Any links to fully understanding alignment of html via CSS would be helpful. Every online tutorial and their mom explains the box (element, padding, border, margin), but I continue to struggle with display of elements in relation to each other (e.g. display, vertical-alignment, float, etc.)
My current specific question is in reference to my calculator skeleton.
I can’t get the bottom two rows of buttons aligned. Not sure how to best deal with the size differences. Perhaps I need to change the HTML?
They get a lot of hate these days, but you might consider using an HTML table for this. (You can make cells be more than one column wide or more than one row high.)

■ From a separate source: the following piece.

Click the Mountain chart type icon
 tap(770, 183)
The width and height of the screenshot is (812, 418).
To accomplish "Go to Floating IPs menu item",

Thanks for the quick reply! Found the colspan and rowspan attributes for tables (that’s a nifty trick to know!). I’d really love to know how to solve this with CSS, if possible, for the sake of 1. above.
It would indeed make sense to use a table here. A simple CSS solution would be to make the width of .inputs exactly equal to the width that the buttons need and then use margin: auto to center it:
.inputs{
width: 292px;
margin: auto;
}
And the height of #equal should of course be 110px (100 + margin in between two buttons).
Thanks. May I ask how you’re getting the 292? I can only get 280 = (60width +10margin) * 4buttons
Maybe i’ll try all this again later with the table for practice. Seems that’s what everybody thinks I should do (and it makes sense, given it’s naturally a tabular layout)
This is the difficulty I allude to above. Aligning elements with pure CSS in a systematic way sometimes feels close to impossible.
Will check out grid as well. Thanks again to you and @ArielLeslie for your prompt assistance. Big fan of the moderator crew! I’ll do my best to give back to the community when I see a question I can answer!
Hey @bdfoz, what you’ve made is great and works fine. This is however a perfect place for using the new CSS Grid layout. I’ve recreated the calculator input area as a 4x5 grid with gutters. Then all you need to do for the equals and zero button is make them span two cells instead of one. Check it out: https://codepen.io/geddski/pen/LQbQzV
Grid is definitely an easier way to build these kinds of layouts.
table could definitely work, especially if you need to support older browsers. If you’re ok with just the modern ones though (Safari, Edge, Chrome, Firefox) then Grid would be a better way to go.